Lord, you are the perfect Father. Your love and your mercy never end. You are faithful through and through. In every trial, in every valley, in every pit of despair, you meet us. We know we are not alone.
Father God, thank you for the joys of motherhood and thank you for the sanctification that brings us closer to you. We can’t do this on our own, and we are so blessed that you have given us this role. We ask that you would work through us, be the light in our households and communities, and allow your peace and grace to shape the culture around us.
In Jesus’ name, Amen.
Notes for the truly despairing
*I write this from a perspective of faith. But faith in God does not dismiss the need for medical help. A therapist telling you you are going through spiritual warfare and you need to pray harder is never the answer. After not getting the medical attention needed, I became very ill. Mentally ill. But I didn’t know how to overcome it. I would pray, trying to cast the devil from my home, but nothing changed. Looking back, I see God’s gracious and loving hand trying to lead the right people to help me. But postpartum depression had drifted toward postpartum psychosis.
I couldn’t rationalize anything. My faith became weak if not completely stripped from me, my mind a toxic wasteland. I thought it was my fault, and an OB and multiple therapists led me to believe that I was the crazy one, telling me “anxiety sucks, honey.”
I write all of this to say, please know you are not alone. You are never alone. Don’t be afraid to get the help you need whether medication, hospitalization, or other medical help.

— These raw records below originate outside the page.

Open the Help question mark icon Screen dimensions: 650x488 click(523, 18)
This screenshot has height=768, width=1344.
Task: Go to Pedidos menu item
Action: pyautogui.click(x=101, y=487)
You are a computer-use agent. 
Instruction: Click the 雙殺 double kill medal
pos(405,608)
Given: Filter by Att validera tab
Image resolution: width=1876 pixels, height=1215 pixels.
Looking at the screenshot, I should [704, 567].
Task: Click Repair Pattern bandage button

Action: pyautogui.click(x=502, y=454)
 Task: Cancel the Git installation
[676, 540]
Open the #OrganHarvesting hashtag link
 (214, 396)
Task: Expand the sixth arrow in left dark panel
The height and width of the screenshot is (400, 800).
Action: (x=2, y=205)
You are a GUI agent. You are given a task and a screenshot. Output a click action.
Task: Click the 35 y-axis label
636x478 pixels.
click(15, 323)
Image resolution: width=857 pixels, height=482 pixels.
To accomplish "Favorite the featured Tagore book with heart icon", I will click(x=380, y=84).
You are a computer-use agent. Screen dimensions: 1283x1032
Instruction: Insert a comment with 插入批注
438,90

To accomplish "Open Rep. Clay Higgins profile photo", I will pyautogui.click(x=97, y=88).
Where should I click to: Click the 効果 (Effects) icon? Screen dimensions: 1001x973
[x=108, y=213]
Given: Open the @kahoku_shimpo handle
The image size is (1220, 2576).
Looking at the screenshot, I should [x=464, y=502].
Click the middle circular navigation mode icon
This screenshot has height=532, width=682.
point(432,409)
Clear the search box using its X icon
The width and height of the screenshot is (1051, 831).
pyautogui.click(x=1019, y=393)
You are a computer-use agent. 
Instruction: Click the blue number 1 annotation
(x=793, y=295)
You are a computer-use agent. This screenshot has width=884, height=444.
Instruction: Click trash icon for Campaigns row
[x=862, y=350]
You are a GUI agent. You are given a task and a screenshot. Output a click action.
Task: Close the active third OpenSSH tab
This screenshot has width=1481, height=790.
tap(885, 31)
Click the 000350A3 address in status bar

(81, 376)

Being a mom might be hard, but it is not impossible or hopeless. When you feel like you can’t breathe and there is no way out, I pray God sends you the help you need if you feel too lost to reach out. There is hope and there is help.
Get the postpartum help you need here.
This post is dedicated to the precious individuals who didn’t let me walk this valley alone. You are the hands and feet of Jesus, the ever-present Helper to the troubled.